Philippians 3:9 says, “And be found in him, not having mine own righteousness, which is of the law, but that which is through the faith of Christ, the righteousness which is of God by faith:”

The word found carries the idea of a testing of metals to ascertain if it is what it claims to be. All who are not “in Him,” but rather in a church, a denomination, any other particular religion will be found wanting. It is only that which is “in Him” that God will recognize.

People are saved by faith in Christ, not because they do or don’t do certain things. When these type of things are done, religion is the result and not relationship with Christ. Paul learned about religion the hard way. Before his conversion to Christ, his entire life was absorbed in religion, yet he did not have a relationship with Jesus. But at a particular time, God allowed him to hear the testimony of a person, Stephen, who did have a living relationship with Jesus (Acts 7:54–60), and what he witnessed in Stephen made a tremendous impact on him.

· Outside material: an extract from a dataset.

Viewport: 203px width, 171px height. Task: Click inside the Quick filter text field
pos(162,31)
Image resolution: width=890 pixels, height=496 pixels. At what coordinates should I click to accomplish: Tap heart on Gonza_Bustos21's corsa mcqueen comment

Unfortunately, there are very few modern Christians today who really want a relationship with Christ. Most desire to make up their own religion—one that appeases the conscience toward their wrongdoing. Sadly, there are always plenty of churches that will accommodate about anything that these lukewarm believers crave. However, anytime the Word of God is abrogated, curtailed, hindered, weakened, or compromised, it always falls out to the hurt of the individual who is involved. The problem is, these local churches eventually impact entire countries because a nation is guided much by its religion.

The greatest atrocities in the world have taken place in the realm of religion. When men leave God and His ways, they become lifted up in their own self-righteousness, and they justify anything and everything they do, irrespective as to how cruel it might be. That’s how the Pharisees and the Sadducees, the religious leaders of Israel, could crucify the Lord in the name of the Lord.

Going back to Paul, prior to his conversion, he was adamant about his religion: “Circumcised the eighth day, of the stock of Israel, of the tribe of Benjamin, an Hebrew of the Hebrews; as touching the law, a Pharisee; Concerning zeal, persecuting the church; touching the righteousness which is in the law, blameless” (Phil. 3:5-6).

The phrase, “Concerning zeal, persecuting the church,” portrays the fact that Paul at that particular time frame in his life (before his conversion) considered his persecution of the church a meritorious work. That’s how spiritually blind religion actually is. Zeal was supposed to be an important part of religion; it still is. Paul was saying that he had shown the highest degree of zeal possible. He had gone so far in his attachment for the religion of his fathers as to pursue, with purposes of death, those who he claimed had departed from it and embraced a different form of belief. But on that road to Damascus, praise God, he falls to the ground when he hears the voice of the Lord ask, “Saul, Saul, why persecutest thou me?” I believe people cling to dead religions and dead churches because they are afraid to face the person of Jesus Christ. They know that none of their religious rules, zeal, or self-righteousness can stand in His presence. But it’s in His presence that every single person is given the opportunity to know Him as Saviour, to walk with Him, and to have fellowship with Him. When Paul encountered the living Christ, he instantly chose relationship with Jesus over religion: “And he trembling and astonished said, Lord, what wilt thou have me to do?”

So, what’s it going to be for you, religion or relationship?